Protocol for Lambda Exonuclease (M0262)

Lambda Exonuclease efficiently degrades 5' phosphorylated linear dsDNA from 5' to 3' direction, leaving supercoiled dsDNA intact.*

1. Set-up the reaction as follows:

Components 50 μl REACTION
 DNA  up to 5 μg
 Lambda Exonuclease Reaction Buffer (10X)
 5 μl (1X)
 Lambda Exonuclease
 1 μl (5 units)
 Nuclease-free H2O
 up to 50 μl

2. Incubate at 37°C for 30 minutes.

3. Stop reaction by adding EDTA to 10 mM.

4. Heat Inactivation 75°C for 10 minutes.

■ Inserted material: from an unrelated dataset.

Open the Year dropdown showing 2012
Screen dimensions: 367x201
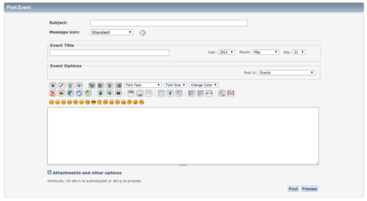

5. To clean up treated samples, we recommend using one of the following steps:

a. Column clean up (we recommend the Monarch® PCR & DNA Cleanup Kit, NEB #T1030) or

b. Running the reaction on an agarose gel, and then extracting the DNA (we recommend the Monarch Gel Extraction Kit, NEB #T1020), or

c. Performing a phenol/chloroform extraction followed by ethanol precipitation.

*Note: For more precise results we recommend titration of the enzyme to the intended substrate.